#### Information supplied ####
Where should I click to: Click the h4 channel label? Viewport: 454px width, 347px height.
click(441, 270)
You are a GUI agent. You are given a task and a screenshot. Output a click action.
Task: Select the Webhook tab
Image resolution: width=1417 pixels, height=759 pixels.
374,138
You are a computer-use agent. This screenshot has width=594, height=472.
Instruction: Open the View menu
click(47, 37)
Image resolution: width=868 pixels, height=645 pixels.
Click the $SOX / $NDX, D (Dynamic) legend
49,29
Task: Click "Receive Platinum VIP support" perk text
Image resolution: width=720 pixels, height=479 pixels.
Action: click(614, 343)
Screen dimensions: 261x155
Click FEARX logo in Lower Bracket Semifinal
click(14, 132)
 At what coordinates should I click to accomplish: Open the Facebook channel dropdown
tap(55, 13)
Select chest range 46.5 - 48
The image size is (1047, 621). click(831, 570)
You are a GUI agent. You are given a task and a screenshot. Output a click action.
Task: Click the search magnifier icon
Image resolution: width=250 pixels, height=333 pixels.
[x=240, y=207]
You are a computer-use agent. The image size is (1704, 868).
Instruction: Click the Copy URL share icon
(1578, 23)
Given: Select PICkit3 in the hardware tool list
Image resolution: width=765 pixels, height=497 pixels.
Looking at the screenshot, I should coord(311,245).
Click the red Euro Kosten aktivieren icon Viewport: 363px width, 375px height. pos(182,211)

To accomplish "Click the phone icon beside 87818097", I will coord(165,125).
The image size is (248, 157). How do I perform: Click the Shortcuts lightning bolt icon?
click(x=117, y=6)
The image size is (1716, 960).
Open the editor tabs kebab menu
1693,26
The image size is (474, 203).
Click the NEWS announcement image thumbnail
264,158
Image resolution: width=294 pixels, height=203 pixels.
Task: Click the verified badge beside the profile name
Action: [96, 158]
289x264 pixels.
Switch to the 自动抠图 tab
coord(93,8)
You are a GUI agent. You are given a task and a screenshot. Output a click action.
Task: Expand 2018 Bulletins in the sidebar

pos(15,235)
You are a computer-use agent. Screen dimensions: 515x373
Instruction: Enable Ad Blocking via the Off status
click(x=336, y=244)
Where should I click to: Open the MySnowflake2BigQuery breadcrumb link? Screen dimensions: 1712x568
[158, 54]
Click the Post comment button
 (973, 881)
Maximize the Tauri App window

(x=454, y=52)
####
**Work instructions**
Rewrite the stretch of the data from the line containing "289x264 pixels." through the end of the data, both ends included. Scale every coordinate in the answers by 1.5, rounding to whole numbers with halves going up, and copy all other lines unchanged.

**Answer to the task**
289x264 pixels.
Switch to the 自动抠图 tab
coord(140,12)
You are a GUI agent. You are given a task and a screenshot. Output a click action.
Task: Expand 2018 Bulletins in the sidebar

pos(23,353)
You are a computer-use agent. Screen dimensions: 515x373
Instruction: Enable Ad Blocking via the Off status
click(x=504, y=366)
Where should I click to: Open the MySnowflake2BigQuery breadcrumb link? Screen dimensions: 1712x568
[237, 81]
Click the Post comment button
 (1460, 1322)
Maximize the Tauri App window

(x=681, y=78)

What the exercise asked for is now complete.